What is needed.
Reproduce the listing from its start through the line containing "[x=128, y=379]", both included, and shift every coordinate in the answers by adding 132 to it.

***** Data listing *****

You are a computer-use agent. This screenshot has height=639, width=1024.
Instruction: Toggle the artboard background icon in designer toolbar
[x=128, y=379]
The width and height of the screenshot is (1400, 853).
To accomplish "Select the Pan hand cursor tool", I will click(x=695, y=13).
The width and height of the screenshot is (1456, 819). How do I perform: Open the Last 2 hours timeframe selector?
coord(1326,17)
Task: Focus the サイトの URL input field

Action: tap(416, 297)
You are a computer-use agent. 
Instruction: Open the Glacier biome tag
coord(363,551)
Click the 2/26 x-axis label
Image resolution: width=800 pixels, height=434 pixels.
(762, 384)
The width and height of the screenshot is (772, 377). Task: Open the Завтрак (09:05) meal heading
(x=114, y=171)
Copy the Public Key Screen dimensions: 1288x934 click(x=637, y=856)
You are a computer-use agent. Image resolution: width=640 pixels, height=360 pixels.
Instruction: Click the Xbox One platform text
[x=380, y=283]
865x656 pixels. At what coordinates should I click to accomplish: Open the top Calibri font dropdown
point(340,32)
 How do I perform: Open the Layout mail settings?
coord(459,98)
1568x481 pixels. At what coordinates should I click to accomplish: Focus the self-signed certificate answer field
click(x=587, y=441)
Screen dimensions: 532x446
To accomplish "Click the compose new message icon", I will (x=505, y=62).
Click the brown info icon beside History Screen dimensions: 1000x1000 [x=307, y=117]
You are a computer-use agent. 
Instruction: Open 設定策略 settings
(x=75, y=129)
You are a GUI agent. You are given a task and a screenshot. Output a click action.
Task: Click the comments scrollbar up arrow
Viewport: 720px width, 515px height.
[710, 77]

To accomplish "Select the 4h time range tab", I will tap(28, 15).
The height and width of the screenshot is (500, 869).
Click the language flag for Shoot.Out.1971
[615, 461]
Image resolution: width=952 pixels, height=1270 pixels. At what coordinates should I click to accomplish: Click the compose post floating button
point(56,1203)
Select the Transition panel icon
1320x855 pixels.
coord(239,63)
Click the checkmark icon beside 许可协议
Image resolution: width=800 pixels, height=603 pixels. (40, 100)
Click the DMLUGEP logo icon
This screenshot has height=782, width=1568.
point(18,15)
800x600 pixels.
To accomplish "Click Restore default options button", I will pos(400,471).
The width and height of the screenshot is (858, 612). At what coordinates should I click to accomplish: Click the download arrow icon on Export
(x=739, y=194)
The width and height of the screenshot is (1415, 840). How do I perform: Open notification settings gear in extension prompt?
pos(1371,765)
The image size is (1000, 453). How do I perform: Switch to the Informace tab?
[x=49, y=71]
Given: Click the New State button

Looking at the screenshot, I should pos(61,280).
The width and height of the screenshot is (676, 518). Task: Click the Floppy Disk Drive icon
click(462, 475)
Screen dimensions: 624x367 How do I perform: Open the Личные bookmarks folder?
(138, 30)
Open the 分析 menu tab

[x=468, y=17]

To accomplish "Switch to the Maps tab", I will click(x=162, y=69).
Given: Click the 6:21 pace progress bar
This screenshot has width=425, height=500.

*****

Written response.
You are a computer-use agent. This screenshot has height=639, width=1024.
Instruction: Toggle the artboard background icon in designer toolbar
[x=260, y=511]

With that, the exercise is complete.